• Aufgabe
Gib aus dem Text über die Konjunkturpakete einen Abschnitt wortgetreu wieder. Setze bei den Worten „Bei den aktuellen“ ein und höre nach „besonders betroffen sind.“ auf.

• Aufgabentext
>>>>>
Bei den aktuellen Konjunkturpaketen zeigen erste Analysen, dass sie an vielen Stellen geschlechterblind fördern: In allen EU-Ländern unterstützen die Regierungen stärker männerdominierte Bereiche wie z.B. Landwirtschaft, Digital-, Energie-, Bau- und Verkehrswirtschaft und eben nicht Branchen, wie Bildung, Gesundheit, Dienstleistung, Kunst, Kultur – die überwiegend weiblich dominiert und von der Krise besonders betroffen sind.

Maßnahmen nutzen Frauen in der Krise wenig

Ein Blick auf das Konjunkturpaket der Bundesregierung vom Sommer 2020 ergibt ein ähnliches Bild. Förderungen, die zunächst so klingen, als kämen sie Frauen zugute, müssen eingehender betrachtet werden: Beim „Zukunftsprogramm Krankenhäuser“ ist z.B. fraglich, inwieweit die Investitionen dem weitgehend weiblichen Pflegepersonal zugutekommen, wenn mit den Geldern vor allem die digitale Infrastruktur in Kliniken verbessert werden soll. Von Unterstützung weiblich geprägter Branchen kann hier keine Rede sein. Eine „Innovationsprämie“, die den Kauf von klima- und umweltfreundlicheren Elektrofahrzeugen ankurbeln soll, nutzt Frauen in der Krise wenig: Aufgrund der hohen Preise für Elektroautos und der in der Regel geringeren finanziellen Ressourcen von Frauen werden sie beim Zugang zu dieser Prämie benachteiligt. Vom Überbrückungsgeld für kleine und mittlere Unternehmen kommt wegen hoher bürokratischer Hürden oft wenig an. Hier sind Frauen aber deutlich häufiger in der Unternehmensleitung und in der Belegschaft vertreten als in Großunternehmen. Mit diesen Maßnahmen widerspricht die Konjunkturpolitik der Bundesregierung der Selbstverpflichtung der Bundesministerien, Maßnahmen geschlechtsneutral auszurichten.

Konjunkturpolitik muss auch Gleichstellungspolitik sein

Bei konjunkturpolitischen Entscheidungen ist es zentral, dass die Politik die Folgen der Corona-Krise auf die Lebenswirklichkeiten von Frauen im Blick hat und mit gezielten Maßnahmen ihre gleiche Teilhabe in allen gesellschaftlichen Bereichen fördert. Obwohl einige Maßnahmen der Bundesregierung, wie die Anhebung des Entlastungsfreibetrags für Alleinerziehende (immerhin 90 Prozent Frauen), Gelder für den Ausbau von Kitas und Ganztagsschulen oder der Kinderbonus grundsätzlich richtig sind, machen sie nur einen kleinen Teil der Konjunkturpakete aus. Solche familienpolitischen Maßnahmen alleine ersetzen aber keine wirksame Gleichstellungspolitik. Gute Konjunkturpolitik muss vielmehr Gleichstellungspolitik als integralen Bestandteil von Wirtschafts- und Strukturpolitik verstehen. Dann würde sie die Arbeitsplätze von Frauen erhalten, ihre Kaufkraft stärken, die Vereinbarkeit zwischen Familie und Beruf und die eigenständige Existenzsicherung von Frauen sicherstellen.
<<<<<
• Bereitgestellte Angaben
>>>>>
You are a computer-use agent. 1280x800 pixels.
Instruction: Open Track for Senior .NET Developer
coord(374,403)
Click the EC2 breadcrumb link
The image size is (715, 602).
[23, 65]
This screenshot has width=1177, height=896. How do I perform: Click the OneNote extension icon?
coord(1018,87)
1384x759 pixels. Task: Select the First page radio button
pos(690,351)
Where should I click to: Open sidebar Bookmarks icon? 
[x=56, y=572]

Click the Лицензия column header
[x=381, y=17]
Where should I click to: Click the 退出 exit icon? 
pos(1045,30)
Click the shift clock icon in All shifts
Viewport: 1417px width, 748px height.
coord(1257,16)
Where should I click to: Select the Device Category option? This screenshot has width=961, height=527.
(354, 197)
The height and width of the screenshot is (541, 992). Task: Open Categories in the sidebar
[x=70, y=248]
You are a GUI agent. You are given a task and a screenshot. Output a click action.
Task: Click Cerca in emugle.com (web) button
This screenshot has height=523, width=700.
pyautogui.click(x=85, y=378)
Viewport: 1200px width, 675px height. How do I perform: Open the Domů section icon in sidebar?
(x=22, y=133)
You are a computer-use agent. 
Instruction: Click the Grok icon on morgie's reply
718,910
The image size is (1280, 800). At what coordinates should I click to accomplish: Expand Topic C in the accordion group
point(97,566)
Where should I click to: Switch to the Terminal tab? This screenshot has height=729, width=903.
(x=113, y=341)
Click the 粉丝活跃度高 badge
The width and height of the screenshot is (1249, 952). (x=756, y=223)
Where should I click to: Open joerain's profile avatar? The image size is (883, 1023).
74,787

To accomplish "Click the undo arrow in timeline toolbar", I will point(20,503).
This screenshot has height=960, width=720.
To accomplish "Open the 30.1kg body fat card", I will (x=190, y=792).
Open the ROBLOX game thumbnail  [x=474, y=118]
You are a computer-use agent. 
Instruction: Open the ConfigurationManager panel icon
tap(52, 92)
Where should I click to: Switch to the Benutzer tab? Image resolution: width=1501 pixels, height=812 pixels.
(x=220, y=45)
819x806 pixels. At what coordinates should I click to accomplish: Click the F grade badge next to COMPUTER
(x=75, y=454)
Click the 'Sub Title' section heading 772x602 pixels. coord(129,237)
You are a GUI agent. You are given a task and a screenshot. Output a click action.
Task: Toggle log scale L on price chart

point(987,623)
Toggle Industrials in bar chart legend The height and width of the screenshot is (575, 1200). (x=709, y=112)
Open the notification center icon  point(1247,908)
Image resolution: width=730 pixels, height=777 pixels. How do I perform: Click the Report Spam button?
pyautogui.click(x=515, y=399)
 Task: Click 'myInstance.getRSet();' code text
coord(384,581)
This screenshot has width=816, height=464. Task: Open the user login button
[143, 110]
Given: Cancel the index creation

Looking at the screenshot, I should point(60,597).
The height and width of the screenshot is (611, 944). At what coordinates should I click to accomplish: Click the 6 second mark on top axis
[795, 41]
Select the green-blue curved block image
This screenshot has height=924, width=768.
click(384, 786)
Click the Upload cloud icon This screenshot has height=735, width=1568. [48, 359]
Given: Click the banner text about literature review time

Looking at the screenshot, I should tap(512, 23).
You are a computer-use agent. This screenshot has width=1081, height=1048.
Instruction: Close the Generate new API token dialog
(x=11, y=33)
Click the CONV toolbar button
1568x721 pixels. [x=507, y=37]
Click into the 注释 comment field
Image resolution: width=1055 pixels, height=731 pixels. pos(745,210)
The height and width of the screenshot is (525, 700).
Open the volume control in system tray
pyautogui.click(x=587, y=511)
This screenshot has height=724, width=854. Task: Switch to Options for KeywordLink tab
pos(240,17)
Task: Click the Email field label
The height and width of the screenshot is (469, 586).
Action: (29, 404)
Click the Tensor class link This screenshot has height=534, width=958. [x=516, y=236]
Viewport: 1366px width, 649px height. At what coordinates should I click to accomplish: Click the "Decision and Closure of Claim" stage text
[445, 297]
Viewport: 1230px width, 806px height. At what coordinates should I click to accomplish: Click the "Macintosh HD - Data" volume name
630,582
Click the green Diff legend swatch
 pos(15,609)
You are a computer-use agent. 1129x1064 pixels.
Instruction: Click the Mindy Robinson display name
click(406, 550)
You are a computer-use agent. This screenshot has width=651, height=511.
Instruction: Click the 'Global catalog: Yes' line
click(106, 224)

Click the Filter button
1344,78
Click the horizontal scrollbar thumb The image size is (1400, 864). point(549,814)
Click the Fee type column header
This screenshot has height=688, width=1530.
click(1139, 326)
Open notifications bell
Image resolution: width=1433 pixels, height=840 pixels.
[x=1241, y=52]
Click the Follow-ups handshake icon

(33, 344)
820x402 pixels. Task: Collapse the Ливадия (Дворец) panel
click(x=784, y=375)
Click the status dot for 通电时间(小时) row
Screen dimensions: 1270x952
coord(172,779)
<<<<<
• Lösung
Bei den aktuellen Konjunkturpaketen zeigen erste Analysen, dass sie an vielen Stellen geschlechterblind fördern: In allen EU-Ländern unterstützen die Regierungen stärker männerdominierte Bereiche wie z.B. Landwirtschaft, Digital-, Energie-, Bau- und Verkehrswirtschaft und eben nicht Branchen, wie Bildung, Gesundheit, Dienstleistung, Kunst, Kultur – die überwiegend weiblich dominiert und von der Krise besonders betroffen sind.